* Exercise *
Take every line from the entries below that includes the word "cell" and copy it.

Entries taken from a collection:
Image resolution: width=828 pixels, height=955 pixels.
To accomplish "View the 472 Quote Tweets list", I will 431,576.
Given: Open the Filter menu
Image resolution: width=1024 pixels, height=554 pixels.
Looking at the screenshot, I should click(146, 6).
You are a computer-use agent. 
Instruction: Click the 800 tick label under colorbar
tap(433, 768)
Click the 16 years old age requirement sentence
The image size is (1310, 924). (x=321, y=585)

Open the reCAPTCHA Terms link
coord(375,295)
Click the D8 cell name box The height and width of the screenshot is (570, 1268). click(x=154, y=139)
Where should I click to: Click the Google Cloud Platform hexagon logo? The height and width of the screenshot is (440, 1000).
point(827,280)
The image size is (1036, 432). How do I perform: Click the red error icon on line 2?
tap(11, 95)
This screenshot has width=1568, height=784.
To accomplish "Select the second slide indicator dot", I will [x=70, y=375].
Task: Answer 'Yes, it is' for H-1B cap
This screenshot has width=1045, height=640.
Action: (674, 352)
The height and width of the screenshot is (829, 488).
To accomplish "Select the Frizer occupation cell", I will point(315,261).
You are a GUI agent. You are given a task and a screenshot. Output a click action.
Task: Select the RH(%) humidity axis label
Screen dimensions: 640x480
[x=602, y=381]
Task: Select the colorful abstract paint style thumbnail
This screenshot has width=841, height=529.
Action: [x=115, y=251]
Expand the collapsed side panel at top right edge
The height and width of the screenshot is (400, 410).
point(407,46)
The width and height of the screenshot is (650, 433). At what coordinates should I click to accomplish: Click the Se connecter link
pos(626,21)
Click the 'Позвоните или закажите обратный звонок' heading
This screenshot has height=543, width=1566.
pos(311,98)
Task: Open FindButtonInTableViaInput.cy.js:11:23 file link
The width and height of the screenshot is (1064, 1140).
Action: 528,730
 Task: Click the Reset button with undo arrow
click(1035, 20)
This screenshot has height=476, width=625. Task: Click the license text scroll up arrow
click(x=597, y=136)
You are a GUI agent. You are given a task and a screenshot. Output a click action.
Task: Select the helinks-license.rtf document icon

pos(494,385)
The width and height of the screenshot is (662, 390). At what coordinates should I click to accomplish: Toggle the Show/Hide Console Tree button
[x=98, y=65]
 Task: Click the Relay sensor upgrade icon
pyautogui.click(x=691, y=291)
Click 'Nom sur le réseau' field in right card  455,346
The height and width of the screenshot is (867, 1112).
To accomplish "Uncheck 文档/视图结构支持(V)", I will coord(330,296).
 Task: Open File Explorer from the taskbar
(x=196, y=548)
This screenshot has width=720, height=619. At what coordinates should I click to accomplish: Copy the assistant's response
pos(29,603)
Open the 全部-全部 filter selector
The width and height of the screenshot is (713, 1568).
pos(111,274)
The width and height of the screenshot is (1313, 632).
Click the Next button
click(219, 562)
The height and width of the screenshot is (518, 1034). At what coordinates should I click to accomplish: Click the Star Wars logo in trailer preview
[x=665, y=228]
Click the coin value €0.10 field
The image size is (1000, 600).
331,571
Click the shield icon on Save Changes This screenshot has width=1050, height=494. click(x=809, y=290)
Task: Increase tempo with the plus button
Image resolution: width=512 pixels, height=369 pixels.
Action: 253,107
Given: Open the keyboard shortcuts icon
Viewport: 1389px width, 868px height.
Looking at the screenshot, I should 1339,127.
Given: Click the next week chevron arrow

* Completed task *
Click the D8 cell name box The height and width of the screenshot is (570, 1268). click(x=154, y=139)
To accomplish "Select the Frizer occupation cell", I will point(315,261).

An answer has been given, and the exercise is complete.